## Raw data:
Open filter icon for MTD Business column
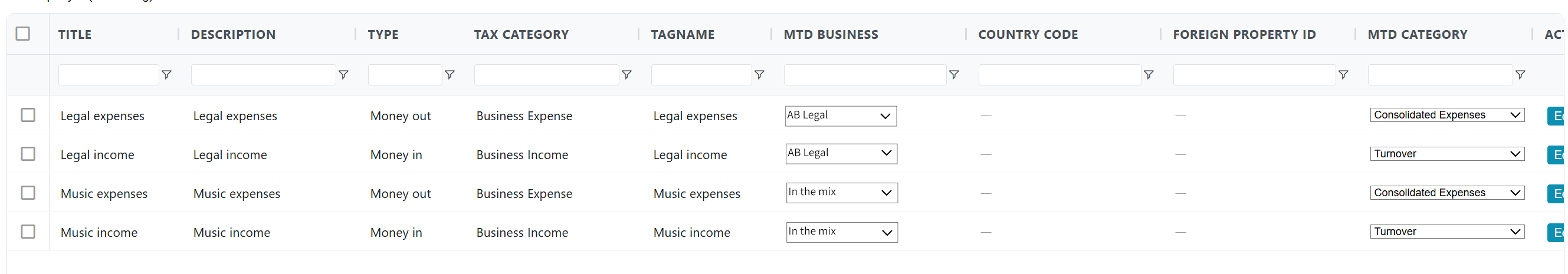This screenshot has width=1568, height=274. [954, 75]
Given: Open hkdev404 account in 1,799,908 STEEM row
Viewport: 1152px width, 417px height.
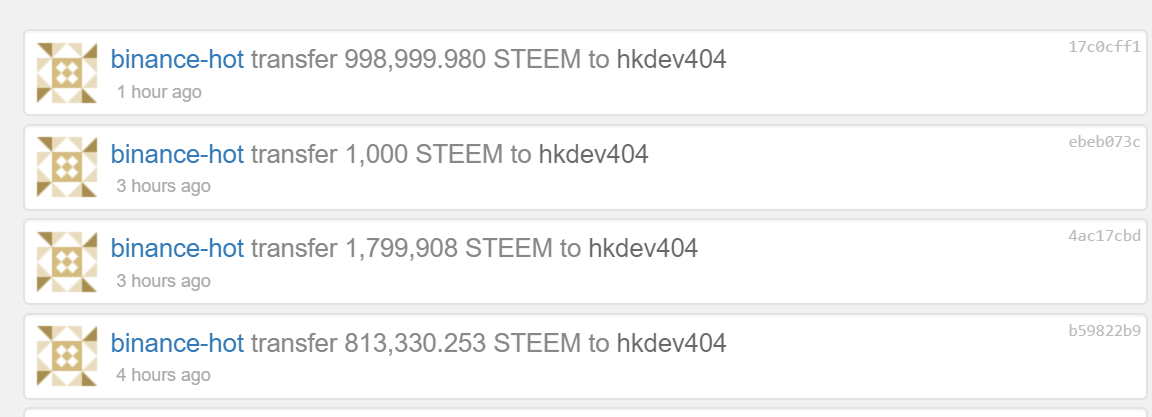Looking at the screenshot, I should coord(642,248).
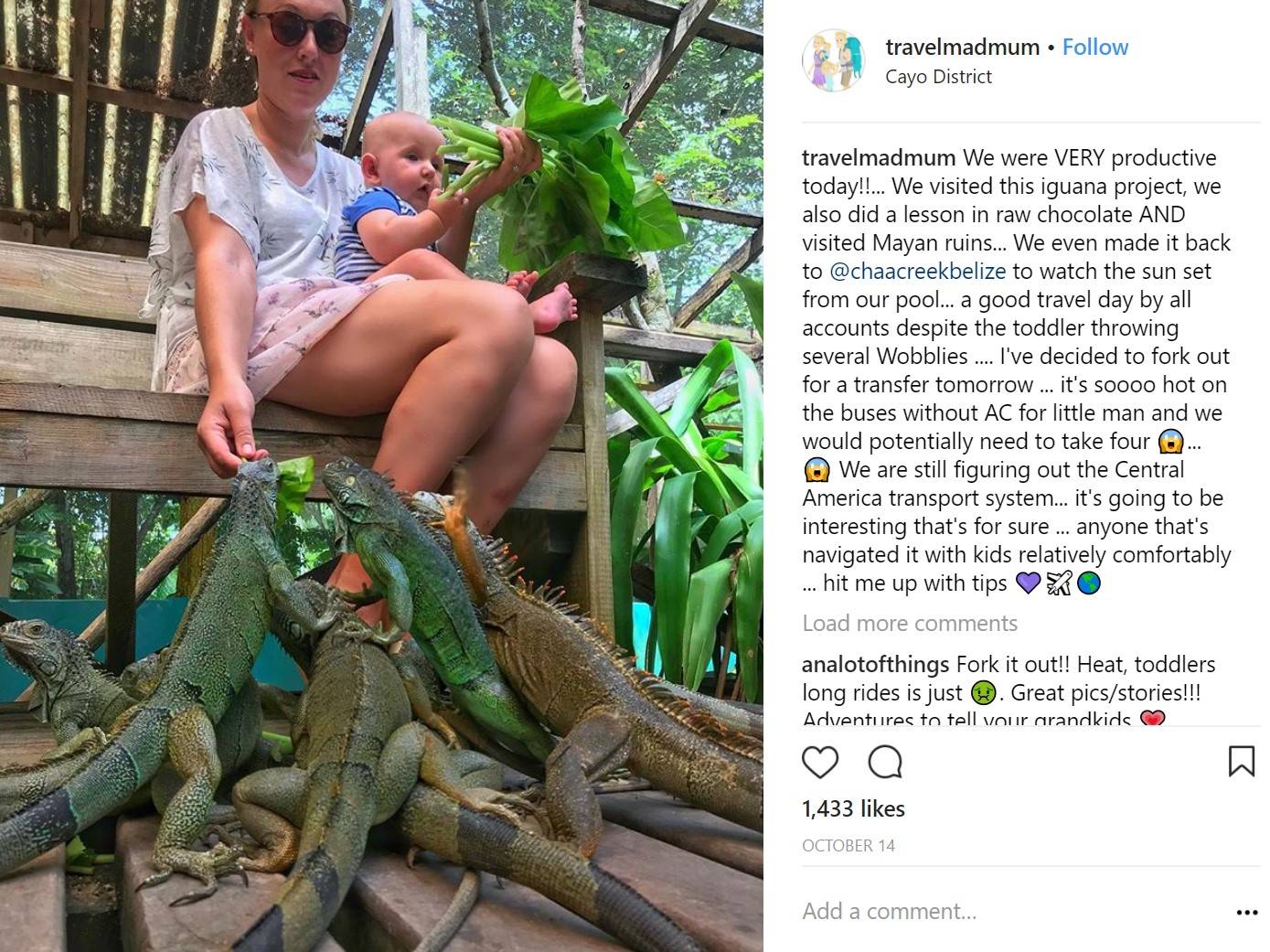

## Task:
Restate each entry word for word. Omit every picture.

## Response for this exercise:
Open filter icon for MTD Business column
This screenshot has width=1568, height=274. [954, 75]
Given: Open hkdev404 account in 1,799,908 STEEM row
Viewport: 1152px width, 417px height.
Looking at the screenshot, I should coord(642,248).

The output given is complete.